Buiten Bruna (die overigens door de mooie Evelyne Bouix wordt gespeeld, zodat Ornella Muti er eigenlijk niet in slaagt haar "weg te spelen") worden zowat alle personages nogal negatief afgeschilderd, vooral dan nog Coppi zelf, alhoewel de film niet echt ontluisterend wil zijn. Toch was Gino Bartali niet te spreken over de versie van de feiten die in de film worden gegeven en zoon Faustino al evenmin. Wellicht stoorden ze zich ook aan de bedscènes, want - eerlijk gezegd - Fausto Coppi in bed, daarop zat ik eigenlijk ook niet te wachten. Het mag dan nog met Ornella Muti zijn, die op een bepaald moment zelfs in onderjurk in Coppi's bad stapt…

Ronny De Schepper
(met dank aan Lode De Pooter)

(*) Wellicht een louter persoonlijke opmerking, omdat dit tenslotte de sport is waar ik het meeste van ken. Zelf ben ik bijvoorbeeld ook een grote liefhebber van de dansfilm “Strictly ballroom”, maar kennissen van me die zélf aan danswedstrijden deelnemen vinden dit een sof, omdat erin een loopje wordt genomen met allerlei reglementen terzake. Maar die kén ik niet natuurlijk en dat zal me dan ook worst wezen, al moet ik wel toegeven dat bij films over wielrennen het inderdaad dergelijke fouten zijn die me tot waanzin drijven! Samengevat kan men dus zeggen dat er weinig goede sportfilms bestaan. Ofwel zijn zij te technisch opgevat en wekken zij alleen de belangstelling van ingewijden. Ofwel zijn zij al te zeer op sensatie afgestemd en wekken zij enkel afkeer bij de ware sportliefhebbers.
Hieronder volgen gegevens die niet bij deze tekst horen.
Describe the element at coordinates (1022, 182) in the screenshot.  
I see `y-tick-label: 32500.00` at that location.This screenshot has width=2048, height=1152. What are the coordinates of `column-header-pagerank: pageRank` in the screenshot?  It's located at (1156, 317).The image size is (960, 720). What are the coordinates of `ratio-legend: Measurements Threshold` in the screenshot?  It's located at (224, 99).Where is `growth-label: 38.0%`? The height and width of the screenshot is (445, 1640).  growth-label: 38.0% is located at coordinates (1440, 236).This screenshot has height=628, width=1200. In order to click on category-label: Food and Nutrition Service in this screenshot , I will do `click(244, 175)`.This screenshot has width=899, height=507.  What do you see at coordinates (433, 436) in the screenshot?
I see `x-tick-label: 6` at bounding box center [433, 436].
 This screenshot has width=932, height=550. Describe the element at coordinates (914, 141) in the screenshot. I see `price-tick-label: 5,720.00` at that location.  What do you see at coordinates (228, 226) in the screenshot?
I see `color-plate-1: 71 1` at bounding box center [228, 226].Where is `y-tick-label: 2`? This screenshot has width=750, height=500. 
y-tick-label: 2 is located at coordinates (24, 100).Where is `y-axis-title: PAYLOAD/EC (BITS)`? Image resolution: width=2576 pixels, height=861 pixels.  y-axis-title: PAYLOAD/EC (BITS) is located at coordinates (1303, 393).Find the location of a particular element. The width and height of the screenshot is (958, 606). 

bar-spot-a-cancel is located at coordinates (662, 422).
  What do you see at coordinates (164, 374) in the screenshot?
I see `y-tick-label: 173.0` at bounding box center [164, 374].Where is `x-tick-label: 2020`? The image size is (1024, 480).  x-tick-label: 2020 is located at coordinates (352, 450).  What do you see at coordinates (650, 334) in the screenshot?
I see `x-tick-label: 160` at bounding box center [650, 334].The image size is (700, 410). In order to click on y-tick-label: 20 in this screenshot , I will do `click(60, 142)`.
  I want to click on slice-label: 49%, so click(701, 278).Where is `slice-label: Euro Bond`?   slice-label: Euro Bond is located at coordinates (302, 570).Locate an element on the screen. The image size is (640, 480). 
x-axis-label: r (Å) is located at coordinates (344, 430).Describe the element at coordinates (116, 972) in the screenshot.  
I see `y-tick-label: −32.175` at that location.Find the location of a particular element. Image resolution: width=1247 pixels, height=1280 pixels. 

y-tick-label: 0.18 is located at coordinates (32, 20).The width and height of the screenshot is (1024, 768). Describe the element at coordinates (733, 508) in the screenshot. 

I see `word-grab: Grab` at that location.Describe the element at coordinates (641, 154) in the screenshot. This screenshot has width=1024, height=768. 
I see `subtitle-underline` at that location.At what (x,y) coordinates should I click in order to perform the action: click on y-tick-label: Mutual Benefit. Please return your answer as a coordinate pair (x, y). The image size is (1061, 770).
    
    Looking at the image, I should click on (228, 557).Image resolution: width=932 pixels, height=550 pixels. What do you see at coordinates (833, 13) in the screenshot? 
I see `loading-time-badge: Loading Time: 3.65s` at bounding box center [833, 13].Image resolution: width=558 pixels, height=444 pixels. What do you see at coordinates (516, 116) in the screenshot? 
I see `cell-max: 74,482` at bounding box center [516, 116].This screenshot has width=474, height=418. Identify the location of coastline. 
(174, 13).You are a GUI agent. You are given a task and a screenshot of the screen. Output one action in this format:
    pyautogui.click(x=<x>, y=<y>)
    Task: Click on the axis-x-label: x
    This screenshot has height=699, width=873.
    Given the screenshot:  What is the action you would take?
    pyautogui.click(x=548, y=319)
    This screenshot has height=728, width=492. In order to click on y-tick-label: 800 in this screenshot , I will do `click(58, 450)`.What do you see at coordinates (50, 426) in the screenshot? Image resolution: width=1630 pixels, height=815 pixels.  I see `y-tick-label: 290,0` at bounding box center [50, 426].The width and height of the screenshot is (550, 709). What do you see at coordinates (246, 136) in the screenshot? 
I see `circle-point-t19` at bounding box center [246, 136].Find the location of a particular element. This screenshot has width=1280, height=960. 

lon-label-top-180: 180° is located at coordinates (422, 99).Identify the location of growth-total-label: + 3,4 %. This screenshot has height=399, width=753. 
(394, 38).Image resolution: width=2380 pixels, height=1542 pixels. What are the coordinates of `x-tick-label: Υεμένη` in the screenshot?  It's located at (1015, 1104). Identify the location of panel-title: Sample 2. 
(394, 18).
(**) Toen was het nog de bedoeling dat Michael Cimino de regisseur zou worden. Het project kwam maar niet van de grond, zodanig dat Dustin Hofmann (voor zover die sowieso al een geloofwaardige renner zou kunnen neerzetten, fysiek dan), werd vervangen door Robin Williams (waarbij men zich dezelfde vraag kon stellen: vedettestatus was blijkbaar belangrijker dan geloofwaardigheid), maar het mocht allemaal niet baten. Ook François Truffaut heeft z'n Tour de France-project nooit kunnen aanvoeren. Nu zou men aan een film over het leven van Lance Armstrong bezig zijn en zelfs al lijkt dat nog enigszins plausibel (meer door zijn strijd tegen kanker dan als wielrenner is Armstrong wel degelijk een begrip in de VS), toch zou ik er geen fortuinen durven op verwedden.
(***) Helaas heeft het wielrennen op dat vlak echter ook geen al te beste reputatie (zie elders op deze blog).